Tair将数据存储在索引中,其中每个对象由一个键描述。每个键包含一个向量和多个属性键。

我们将从创建两个索引开始,一个用于title_vector,一个用于content_vector,然后用我们预先计算的嵌入填充它们。

# 设置索引参数
index = "openai_test"
embedding_dim = 1536
distance_type = "L2"
index_type = "HNSW"
data_type = "FLOAT32"

# 创建两个索引,一个用于title_vector,一个用于content_vector,如果已存在则跳过
index_names = [index + "_title_vector", index+"_content_vector"]
for index_name in index_names:
    index_connection = client.tvs_get_index(index_name)
    if index_connection is not None:
        print("Index already exists")
    else:
        client.tvs_create_index(name=index_name, dim=embedding_dim, distance_type=distance_type,
                                index_type=index_type, data_type=data_type)
Index already exists
Index already exists

加载数据

在本节中,我们将加载之前准备好的数据,这样您就不必花费自己的积分重新计算维基百科文章的嵌入。

import pandas as pd
from ast import literal_eval
# 本地CSV文件的路径
csv_file_path = '../../data/vector_database_wikipedia_articles_embedded.csv'
article_df = pd.read_csv(csv_file_path)

# 将向量从字符串读回列表
article_df['title_vector'] = article_df.title_vector.apply(literal_eval).values
article_df['content_vector'] = article_df.content_vector.apply(literal_eval).values

# 向索引添加/更新数据
for i in range(len(article_df)):
    # 向带有title_vector的索引添加数据
    client.tvs_hset(index=index_names[0], key=article_df.id[i].item(), vector=article_df.title_vector[i], is_binary=False,
                    **{"url": article_df.url[i], "title": article_df.title[i], "text": article_df.text[i]})
    # 向带有content_vector的索引添加数据
    client.tvs_hset(index=index_names[1], key=article_df.id[i].item(), vector=article_df.content_vector[i], is_binary=False,
                    **{"url": article_df.url[i], "title": article_df.title[i], "text": article_df.text[i]})
# 检查数据计数以确保所有点都已存储
for index_name in index_names:
    stats = client.tvs_get_index(index_name)
    count = int(stats["current_record_count"]) - int(stats["delete_record_count"])
    print(f"Count in {index_name}:{count}")
Count in openai_test_title_vector:25000
Count in openai_test_content_vector:25000

搜索数据

将数据放入Tair后,我们将开始查询集合以查找最接近的向量。
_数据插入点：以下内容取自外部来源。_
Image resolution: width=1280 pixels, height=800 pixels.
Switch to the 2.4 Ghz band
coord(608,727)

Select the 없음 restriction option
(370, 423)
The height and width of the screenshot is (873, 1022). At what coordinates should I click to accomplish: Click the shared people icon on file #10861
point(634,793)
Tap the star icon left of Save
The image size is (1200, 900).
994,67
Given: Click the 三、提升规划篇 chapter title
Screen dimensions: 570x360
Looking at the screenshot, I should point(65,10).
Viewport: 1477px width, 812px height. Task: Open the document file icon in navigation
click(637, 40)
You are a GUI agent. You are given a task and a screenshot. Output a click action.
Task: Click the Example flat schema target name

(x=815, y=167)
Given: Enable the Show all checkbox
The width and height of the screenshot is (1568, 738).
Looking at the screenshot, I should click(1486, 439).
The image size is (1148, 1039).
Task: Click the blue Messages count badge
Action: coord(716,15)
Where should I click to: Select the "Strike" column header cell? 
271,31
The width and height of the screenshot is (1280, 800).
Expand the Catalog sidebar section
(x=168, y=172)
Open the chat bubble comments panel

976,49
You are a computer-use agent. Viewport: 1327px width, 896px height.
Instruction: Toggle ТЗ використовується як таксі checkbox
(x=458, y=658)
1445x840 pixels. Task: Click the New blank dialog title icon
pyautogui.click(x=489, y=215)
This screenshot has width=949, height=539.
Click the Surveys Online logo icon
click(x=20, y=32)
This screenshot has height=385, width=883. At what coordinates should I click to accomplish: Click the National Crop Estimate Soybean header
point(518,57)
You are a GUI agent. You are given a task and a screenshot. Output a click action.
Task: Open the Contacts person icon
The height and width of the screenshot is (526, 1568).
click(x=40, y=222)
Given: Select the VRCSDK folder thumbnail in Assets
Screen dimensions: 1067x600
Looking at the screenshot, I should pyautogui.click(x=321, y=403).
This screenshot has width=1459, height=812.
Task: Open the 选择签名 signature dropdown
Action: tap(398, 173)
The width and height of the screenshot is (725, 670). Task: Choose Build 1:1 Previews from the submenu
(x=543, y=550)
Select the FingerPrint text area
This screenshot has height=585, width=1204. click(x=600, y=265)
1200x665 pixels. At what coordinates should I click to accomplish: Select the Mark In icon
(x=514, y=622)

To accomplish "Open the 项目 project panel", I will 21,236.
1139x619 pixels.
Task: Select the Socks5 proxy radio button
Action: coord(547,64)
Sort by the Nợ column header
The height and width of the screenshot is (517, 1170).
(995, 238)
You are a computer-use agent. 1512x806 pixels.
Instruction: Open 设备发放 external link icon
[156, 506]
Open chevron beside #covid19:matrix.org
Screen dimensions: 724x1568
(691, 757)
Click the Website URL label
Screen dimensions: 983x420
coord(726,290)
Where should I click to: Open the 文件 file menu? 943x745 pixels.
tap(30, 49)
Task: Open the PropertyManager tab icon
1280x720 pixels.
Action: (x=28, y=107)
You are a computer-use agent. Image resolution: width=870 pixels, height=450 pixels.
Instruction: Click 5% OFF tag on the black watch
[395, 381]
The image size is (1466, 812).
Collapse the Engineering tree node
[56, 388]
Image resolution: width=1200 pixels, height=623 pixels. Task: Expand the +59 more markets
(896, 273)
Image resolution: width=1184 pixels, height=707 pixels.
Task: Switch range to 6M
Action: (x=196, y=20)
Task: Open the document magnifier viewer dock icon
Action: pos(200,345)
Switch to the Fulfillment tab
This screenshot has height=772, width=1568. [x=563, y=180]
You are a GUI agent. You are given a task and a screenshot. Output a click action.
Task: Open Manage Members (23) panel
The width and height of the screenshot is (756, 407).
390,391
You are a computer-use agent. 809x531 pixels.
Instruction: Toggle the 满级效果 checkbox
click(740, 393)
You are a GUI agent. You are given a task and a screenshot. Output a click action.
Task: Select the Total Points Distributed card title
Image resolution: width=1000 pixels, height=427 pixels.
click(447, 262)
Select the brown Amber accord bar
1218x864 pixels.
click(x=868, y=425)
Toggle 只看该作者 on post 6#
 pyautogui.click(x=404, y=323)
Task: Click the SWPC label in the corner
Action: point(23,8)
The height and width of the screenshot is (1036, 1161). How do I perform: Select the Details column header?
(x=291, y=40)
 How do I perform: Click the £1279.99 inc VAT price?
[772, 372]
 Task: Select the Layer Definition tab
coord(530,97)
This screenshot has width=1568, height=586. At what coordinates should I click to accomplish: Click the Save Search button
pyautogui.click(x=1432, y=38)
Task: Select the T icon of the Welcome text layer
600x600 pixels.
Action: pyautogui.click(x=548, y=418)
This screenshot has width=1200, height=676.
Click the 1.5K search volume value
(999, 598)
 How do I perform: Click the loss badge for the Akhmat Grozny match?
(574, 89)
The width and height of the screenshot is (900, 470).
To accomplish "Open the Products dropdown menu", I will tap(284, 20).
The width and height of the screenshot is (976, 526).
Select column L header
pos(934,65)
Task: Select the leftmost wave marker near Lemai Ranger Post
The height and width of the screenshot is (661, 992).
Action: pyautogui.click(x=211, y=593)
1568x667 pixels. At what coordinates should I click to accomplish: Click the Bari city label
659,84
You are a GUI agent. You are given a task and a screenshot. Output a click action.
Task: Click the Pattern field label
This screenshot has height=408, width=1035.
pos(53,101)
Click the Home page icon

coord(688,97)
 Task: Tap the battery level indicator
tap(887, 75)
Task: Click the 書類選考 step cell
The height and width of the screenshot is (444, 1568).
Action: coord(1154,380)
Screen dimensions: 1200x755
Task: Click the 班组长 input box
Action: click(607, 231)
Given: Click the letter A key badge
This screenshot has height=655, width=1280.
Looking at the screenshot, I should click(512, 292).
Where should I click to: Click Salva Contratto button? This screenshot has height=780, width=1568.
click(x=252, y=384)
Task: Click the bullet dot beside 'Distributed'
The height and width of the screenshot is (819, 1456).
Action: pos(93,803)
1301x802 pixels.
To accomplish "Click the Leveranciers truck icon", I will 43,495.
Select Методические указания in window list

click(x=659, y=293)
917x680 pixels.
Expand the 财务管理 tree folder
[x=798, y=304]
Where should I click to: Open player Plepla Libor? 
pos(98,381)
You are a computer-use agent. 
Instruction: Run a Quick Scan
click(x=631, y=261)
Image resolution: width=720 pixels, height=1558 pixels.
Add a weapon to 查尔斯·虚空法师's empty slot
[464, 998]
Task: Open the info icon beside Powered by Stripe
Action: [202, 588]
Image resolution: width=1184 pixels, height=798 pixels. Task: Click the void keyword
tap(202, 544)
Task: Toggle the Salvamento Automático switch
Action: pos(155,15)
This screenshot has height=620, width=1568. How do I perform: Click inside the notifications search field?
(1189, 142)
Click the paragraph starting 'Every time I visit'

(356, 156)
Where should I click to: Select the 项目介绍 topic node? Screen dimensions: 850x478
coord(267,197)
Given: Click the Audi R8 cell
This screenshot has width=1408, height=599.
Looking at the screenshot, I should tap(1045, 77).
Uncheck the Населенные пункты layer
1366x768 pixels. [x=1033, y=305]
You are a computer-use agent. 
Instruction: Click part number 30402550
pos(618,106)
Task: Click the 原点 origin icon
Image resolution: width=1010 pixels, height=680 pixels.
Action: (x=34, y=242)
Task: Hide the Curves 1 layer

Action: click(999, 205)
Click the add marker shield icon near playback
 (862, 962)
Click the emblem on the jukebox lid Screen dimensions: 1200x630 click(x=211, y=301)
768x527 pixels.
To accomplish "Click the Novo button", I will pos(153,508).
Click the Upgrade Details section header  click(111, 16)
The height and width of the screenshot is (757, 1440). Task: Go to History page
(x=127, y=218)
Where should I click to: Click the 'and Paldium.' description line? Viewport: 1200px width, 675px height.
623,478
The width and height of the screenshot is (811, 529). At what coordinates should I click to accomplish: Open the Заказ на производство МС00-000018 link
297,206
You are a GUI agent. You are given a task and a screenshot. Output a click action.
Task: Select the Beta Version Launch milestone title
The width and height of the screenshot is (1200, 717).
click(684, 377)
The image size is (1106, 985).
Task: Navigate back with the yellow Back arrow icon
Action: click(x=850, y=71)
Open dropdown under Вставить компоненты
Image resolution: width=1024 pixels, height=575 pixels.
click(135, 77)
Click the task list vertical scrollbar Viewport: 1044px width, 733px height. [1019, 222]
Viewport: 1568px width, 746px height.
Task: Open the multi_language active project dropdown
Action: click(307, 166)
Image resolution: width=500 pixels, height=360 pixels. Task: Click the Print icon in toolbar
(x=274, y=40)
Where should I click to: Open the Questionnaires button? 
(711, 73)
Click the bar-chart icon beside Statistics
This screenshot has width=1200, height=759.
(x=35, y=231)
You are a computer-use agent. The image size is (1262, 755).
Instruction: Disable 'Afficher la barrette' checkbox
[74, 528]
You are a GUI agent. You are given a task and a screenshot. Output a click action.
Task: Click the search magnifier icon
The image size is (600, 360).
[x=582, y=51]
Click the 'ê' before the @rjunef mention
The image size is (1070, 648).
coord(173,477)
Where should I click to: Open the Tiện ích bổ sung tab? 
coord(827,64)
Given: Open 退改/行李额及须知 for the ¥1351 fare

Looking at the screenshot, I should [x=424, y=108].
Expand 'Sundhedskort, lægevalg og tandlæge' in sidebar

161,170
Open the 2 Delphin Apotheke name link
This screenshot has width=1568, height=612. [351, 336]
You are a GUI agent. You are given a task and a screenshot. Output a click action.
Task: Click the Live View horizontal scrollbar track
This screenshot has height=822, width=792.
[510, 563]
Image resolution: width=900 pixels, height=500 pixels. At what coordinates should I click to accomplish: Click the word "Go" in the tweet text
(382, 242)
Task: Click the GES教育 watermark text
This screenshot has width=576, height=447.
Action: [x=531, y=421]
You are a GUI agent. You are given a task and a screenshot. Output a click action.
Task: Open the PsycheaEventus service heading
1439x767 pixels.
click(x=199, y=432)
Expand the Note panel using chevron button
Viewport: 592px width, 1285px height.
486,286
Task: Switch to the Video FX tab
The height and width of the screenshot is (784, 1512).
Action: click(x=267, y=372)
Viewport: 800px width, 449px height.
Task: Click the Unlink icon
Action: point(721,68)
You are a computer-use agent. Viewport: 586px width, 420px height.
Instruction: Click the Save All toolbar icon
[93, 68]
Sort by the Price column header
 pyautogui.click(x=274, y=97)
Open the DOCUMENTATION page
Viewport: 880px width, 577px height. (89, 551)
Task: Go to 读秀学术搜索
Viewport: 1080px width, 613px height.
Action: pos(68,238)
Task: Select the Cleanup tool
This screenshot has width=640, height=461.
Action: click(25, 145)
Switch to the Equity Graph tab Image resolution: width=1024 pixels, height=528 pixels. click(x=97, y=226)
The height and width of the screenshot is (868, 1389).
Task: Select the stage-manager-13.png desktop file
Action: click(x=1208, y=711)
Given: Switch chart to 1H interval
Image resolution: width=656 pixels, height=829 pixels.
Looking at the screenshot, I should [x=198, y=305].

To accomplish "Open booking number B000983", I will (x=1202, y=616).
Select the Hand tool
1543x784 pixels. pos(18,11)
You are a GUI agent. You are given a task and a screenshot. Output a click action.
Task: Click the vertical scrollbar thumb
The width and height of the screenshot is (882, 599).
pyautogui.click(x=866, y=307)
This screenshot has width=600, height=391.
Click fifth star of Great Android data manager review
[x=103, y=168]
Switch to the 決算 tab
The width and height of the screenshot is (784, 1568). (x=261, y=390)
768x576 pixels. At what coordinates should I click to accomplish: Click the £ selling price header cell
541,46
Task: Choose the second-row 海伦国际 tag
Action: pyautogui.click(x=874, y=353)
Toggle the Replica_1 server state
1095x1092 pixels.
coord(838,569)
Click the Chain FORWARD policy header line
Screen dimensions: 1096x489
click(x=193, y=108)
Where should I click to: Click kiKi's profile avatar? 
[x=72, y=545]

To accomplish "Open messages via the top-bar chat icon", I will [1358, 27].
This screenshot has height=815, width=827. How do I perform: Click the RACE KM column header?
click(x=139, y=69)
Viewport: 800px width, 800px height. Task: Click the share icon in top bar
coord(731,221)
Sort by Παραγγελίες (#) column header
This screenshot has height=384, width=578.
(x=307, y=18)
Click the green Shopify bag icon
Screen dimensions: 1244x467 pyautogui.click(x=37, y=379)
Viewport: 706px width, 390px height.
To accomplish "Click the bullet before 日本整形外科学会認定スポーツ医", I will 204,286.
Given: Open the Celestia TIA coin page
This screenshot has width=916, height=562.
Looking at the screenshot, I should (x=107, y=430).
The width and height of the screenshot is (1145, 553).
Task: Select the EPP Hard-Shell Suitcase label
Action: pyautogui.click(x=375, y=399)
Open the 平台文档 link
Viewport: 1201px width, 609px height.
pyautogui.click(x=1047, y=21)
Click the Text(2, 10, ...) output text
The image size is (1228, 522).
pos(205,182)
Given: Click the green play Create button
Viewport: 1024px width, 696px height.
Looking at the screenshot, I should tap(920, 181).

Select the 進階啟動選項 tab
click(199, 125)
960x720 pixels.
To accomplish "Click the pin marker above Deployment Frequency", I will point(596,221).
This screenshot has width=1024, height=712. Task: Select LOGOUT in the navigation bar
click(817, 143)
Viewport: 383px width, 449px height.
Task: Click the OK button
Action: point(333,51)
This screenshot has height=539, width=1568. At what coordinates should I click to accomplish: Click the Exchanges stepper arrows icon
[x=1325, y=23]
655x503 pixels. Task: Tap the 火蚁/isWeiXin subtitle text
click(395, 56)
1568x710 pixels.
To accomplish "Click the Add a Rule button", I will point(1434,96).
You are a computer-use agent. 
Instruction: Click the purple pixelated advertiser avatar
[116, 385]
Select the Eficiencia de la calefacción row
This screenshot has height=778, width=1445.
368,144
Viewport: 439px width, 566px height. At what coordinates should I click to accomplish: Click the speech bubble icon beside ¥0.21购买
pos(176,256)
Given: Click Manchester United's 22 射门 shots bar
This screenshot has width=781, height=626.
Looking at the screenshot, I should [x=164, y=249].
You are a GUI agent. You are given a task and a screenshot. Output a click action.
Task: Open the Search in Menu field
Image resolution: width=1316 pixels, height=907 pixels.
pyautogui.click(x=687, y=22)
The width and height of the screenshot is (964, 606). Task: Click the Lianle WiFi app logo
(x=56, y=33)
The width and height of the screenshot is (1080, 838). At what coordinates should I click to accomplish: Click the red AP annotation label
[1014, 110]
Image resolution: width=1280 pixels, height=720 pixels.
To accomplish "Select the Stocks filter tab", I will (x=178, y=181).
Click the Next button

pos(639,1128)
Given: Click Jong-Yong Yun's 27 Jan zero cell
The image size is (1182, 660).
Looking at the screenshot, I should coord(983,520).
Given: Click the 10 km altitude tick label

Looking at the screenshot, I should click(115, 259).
我们可以提供一个附加参数vector_name来从标题切换到基于内容的搜索。由于预先计算的嵌入是使用text-embedding-3-small OpenAI模型创建的,因此我们在搜索时也必须使用它。

def query_tair(client, query, vector_name="title_vector", top_k=5):

    # 从用户查询创建嵌入向量
    embedded_query = openai.Embedding.create(
        input= query,
        model="text-embedding-3-small",
    )["data"][0]['embedding']
    embedded_query = np.array(embedded_query)

    # 在索引中搜索向量的top k近似最近邻
    query_result = client.tvs_knnsearch(index=index+"_"+vector_name, k=top_k, vector=embedded_query)

    return query_result
import openai
import numpy as np

query_result = query_tair(client=client, query="modern art in Europe", vector_name="title_vector")
for i in range(len(query_result)):
    title = client.tvs_hmget(index+"_"+"content_vector", query_result[i][0].decode('utf-8'), "title")
    print(f"{i + 1}. {title[0].decode('utf-8')} (Distance: {round(query_result[i][1],3)})")
1. Museum of Modern Art (Distance: 0.125)
2. Western Europe (Distance: 0.133)
3. Renaissance art (Distance: 0.136)
4. Pop art (Distance: 0.14)
5. Northern Europe (Distance: 0.145)
# 这次我们将使用内容向量进行查询
query_result = query_tair(client=client, query="Famous battles in Scottish history", vector_name="content_vector")
for i in range(len(query_result)):
    title = client.tvs_hmget(index+"_"+"content_vector", query_result[i][0].decode('utf-8'), "title")
    print(f"{i + 1}. {title[0].decode('utf-8')} (Distance: {round(query_result[i][1],3)})")
1. Battle of Bannockburn (Distance: 0.131)
2. Wars of Scottish Independence (Distance: 0.139)
3. 1651 (Distance: 0.147)
4. First War of Scottish Independence (Distance: 0.15)
5. Robert I of Scotland (Distance: 0.154)